**PROBLEM TO WORK ON:**
Copy out the part of the post about using Skype that starts with "I’ve been working" and goes on through "never mind VOIP.)", word for word.

**READING TEXT:**
I’ve been working with Skype for four weeks now, and before they become normal for me, I wanted to record some of the distinctive and/or curious behaviours of Skype usage I’m noticing. (I’m sure most of these are obvious, but despite being a fairly tech savvy person, I’ve never really used IM before, never mind VOIP.)
- There’s a quite lovely etiquette of asking someone by chat if it’s OK to call, even when their presence shows ‘available’, and then thanking them afterward (again by chat) for a good call.
- Multichats are great. Bring many contacts in on a chat with a general topic, and keep it going indefinitely. They lay dormant for a few hours/days, then someone will post a link/ask a question, and there’s a little flurry. For a team at work, it means problems are solved or ideas hatched right there and then. The team doesn’t have to convene a meeting for an issue that doesn’t need one, or wait until the next-scheduled meeting to discuss it, by which time the opportunity will have gone/gone stale/been forgotten anyway. I’d like to try to open one with my friends. I just need to persuade them to get Skype first.
- The noise, echos etc you get on a voice call have a uniquely Skype (or soft VOIP?) quality to them. Although on Tuesday I was in a meeting where four people were taking part via Skype and a conference phone, and to me it felt like they were orbiting the moon on Apollo 13! They didn’t say anything all meeting, but there was the occasional whisper of analogue-sounding static that reminded me of a sound effect used extensively in the passable Tom Hanks film. Weird.
- In face-to-face meetings, nearly all the Skypers have a laptop in front of them, sometimes taking part in unrelated chats simultaneously, sometimes writing notes into Notepad or PowerPoint.
- I think it may be that power in the organisation is signalled by not having a laptop in a meeting.
- I think there may be a macho thing about making the last contribution of the day to an ongoing multichat. I’ve only seen men do it so far…
I look forward to reading back over these observation in 1 week/month/year to see which are part of the landscape, and which disappear and seem quaint.

**RECORDS:**
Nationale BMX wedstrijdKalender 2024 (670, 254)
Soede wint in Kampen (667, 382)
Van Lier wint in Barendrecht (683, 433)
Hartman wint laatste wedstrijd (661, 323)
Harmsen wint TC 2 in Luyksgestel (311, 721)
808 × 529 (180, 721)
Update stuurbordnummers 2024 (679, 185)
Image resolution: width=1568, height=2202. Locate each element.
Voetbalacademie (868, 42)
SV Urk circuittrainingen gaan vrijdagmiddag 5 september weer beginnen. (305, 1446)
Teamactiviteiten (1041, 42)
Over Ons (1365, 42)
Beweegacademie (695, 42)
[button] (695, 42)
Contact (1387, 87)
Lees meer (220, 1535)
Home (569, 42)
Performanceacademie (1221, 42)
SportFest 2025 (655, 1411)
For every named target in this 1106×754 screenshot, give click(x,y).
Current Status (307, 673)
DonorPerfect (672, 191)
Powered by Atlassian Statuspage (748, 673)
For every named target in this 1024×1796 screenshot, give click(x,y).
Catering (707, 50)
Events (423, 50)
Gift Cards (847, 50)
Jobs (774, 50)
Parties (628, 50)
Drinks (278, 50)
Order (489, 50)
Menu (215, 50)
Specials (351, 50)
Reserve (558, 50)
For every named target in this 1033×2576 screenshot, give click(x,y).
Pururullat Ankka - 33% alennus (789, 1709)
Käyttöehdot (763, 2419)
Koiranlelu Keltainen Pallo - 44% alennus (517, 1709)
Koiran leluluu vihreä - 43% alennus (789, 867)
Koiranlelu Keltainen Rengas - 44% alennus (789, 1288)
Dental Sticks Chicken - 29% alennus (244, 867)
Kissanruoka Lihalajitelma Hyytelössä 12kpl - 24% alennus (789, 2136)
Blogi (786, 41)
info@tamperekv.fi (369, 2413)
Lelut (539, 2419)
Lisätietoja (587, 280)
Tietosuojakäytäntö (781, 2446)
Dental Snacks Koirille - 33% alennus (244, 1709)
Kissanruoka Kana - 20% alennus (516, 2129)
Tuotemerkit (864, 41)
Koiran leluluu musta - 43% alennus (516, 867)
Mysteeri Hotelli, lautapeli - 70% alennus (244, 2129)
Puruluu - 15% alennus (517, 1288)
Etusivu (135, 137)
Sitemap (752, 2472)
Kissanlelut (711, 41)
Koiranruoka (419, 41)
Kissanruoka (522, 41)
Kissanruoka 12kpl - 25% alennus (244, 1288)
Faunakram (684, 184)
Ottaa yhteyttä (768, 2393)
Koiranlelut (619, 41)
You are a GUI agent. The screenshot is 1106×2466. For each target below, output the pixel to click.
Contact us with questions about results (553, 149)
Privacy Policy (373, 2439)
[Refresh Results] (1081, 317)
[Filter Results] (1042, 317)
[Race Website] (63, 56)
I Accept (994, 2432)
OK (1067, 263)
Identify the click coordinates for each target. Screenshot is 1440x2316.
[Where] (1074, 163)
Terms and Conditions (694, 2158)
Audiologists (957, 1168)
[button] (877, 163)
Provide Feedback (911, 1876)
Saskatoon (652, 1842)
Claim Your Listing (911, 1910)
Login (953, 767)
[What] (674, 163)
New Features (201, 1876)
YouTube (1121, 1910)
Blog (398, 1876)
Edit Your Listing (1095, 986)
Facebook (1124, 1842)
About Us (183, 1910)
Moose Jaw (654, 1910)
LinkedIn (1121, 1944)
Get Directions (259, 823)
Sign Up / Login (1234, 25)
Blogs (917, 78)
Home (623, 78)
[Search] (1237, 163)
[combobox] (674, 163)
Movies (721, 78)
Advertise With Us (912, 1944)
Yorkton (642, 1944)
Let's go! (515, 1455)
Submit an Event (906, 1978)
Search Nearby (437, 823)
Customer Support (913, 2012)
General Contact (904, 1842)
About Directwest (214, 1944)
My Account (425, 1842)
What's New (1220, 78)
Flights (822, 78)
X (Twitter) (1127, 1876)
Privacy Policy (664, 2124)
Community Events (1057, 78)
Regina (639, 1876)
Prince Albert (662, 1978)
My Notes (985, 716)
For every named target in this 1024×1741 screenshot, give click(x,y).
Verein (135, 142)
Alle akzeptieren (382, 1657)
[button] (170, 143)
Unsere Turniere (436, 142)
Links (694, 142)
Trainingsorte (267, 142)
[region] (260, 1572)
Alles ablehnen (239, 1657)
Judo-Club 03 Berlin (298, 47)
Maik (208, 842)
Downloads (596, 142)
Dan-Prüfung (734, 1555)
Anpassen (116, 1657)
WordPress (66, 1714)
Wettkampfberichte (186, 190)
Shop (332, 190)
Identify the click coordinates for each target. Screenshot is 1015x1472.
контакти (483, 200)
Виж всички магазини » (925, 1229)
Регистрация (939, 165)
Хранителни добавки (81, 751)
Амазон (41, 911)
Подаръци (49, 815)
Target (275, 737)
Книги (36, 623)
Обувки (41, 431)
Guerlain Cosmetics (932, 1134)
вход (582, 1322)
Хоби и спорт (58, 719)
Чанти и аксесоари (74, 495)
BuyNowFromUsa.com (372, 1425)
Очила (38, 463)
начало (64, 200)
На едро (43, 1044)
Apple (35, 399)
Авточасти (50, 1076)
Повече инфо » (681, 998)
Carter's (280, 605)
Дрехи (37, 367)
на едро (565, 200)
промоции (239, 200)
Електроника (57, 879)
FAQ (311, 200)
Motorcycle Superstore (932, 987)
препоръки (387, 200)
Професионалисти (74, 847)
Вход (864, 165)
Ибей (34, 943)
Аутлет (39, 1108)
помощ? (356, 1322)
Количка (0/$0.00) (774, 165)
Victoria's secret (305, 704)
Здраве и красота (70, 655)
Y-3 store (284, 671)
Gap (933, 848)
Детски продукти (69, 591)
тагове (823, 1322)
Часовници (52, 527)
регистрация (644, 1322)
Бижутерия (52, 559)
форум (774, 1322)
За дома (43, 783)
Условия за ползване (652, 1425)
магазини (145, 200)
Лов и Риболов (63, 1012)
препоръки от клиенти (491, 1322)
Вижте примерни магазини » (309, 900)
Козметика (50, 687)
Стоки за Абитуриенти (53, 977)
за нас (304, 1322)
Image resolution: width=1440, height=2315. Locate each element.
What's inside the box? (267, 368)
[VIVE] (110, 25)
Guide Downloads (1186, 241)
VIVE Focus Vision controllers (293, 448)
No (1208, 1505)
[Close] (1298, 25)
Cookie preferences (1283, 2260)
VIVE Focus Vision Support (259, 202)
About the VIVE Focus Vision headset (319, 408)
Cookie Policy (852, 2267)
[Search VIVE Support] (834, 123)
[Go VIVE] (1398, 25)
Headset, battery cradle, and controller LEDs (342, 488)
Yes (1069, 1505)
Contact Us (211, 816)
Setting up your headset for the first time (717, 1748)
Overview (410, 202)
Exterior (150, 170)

**FINISHED EXERCISE:**
I’ve been working with Skype for four weeks now, and before they become normal for me, I wanted to record some of the distinctive and/or curious behaviours of Skype usage I’m noticing. (I’m sure most of these are obvious, but despite being a fairly tech savvy person, I’ve never really used IM before, never mind VOIP.)